Henriette Wamu et les Alliés de l’Udps soutiennent l’initiative du CLC

Les Alliés de l’Udps (ADU) ont pris l’option de marcher le 31 décembre 2017, en soutien à l’appel du Comité laïc de coordination de l’église catholique. C’est ce qu’a déclaré, le 26 décembre 2017, la députée Henriette Wamu, actuelle coordinatrice de cette plateforme politique de l’Opposition, au cours de la première plénière de ce regroupement. L’on note qu’elle a pris les rênes de l’ADU le 16 décembre 2016.

« Nous tenons à rappeler à chacun de nous que le combat est loin d’être gagné parce que nos adversaires ne résignent pas. Il faut plus de mobilisation et de conscientisation de nos bases respectives pour surmonter les défis qui sont devant nous. Nous devons sans relâche poursuivre les actions que nous avons convenu de mener pour le bien-être de notre peuple : la lutte pour l’alternance politique, la lutte contre l’oppression et la confiscation des libertés, l’organisation des élections libres, transparentes et apaisées par une Commission électorale nationale véritablement indépendante débarrassée de l’influence négative du pouvoir en place et de sa machine à frauder », a déclaré Henriette Wamu dans son speech lors de la prise des fonctions de coordonnatrice de l’ADU à la première plénière de cette plateforme le 26 décembre 2017, elle qui en a pris les rênes le 16 décembre dernier.

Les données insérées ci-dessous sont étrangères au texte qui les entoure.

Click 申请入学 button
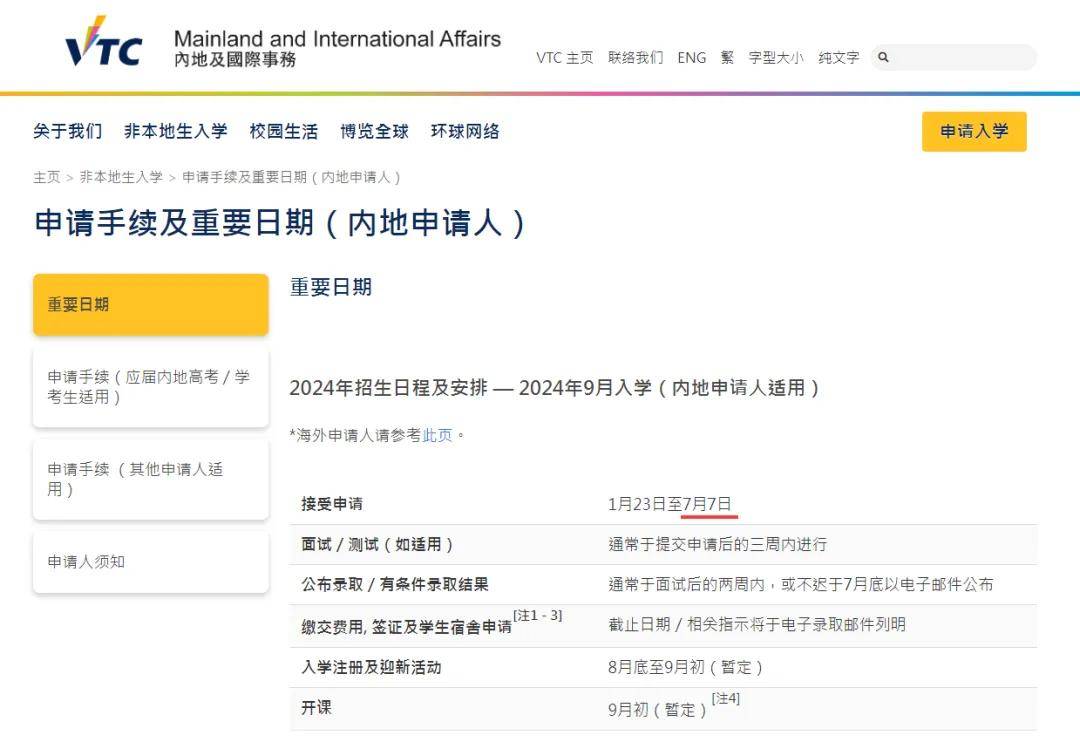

Et d’adhérer à l’initiative du Comité laïc de coordination : « Durant mon mandat, j’appelle à accentuer la pression sur ce pouvoir qui affame notre peuple. Ainsi, nous apportons notre soutien inconditionnel au Comité laïc de coordination et lui exprimons notre adhésion à son communiqué du 17 décembre 2017, qui appelle notre peuple où qu’il se trouve, dans la capitale, en province ou à l’étranger, à se lever et à marcher le 31 décembre pour libérer l’avenir de la République démocratique du Congo. Nos concitoyens doivent braver la peur et marcher le 31 décembre ».
Henriette Wamu a appelé le peuple « à la vigilance face aux pièges du pouvoir en place de manière à liberer la Commission électorale nationale indépendante (Ceni) de toute pression du pouvoir ». Elle a continué en ces termes : « La promulgation par le président de la république de la loi modifiant la loi électorale, qui n’a nullement requis le consensus sur ses principes fondamentaux, en est une illustration de la violation flagrante de l’Accord du 31 décembre 2016. Cette nouvelle loi électorale est tout sauf un texte qui fédère les acteurs politiques face aux élections projetées et voulues par tous libres, transparentes, crédibles et apaisées. Cette loi électorale veut nous ramener au monopartisme de triste mémoire où le parti de la Majorité présidentielle voudrait régenter tout le pays ».
Elle a conclu son mot en promettant de « créer des conditions pour renforcer l’alliance avec l’Union pour la démocratie et le progrès social (Udps) et envisager des contacts utiles avec d’autres forces politiques de l’opposition pour gagner la bataille médiatique et prendre le devant dans les actions sur terrain ».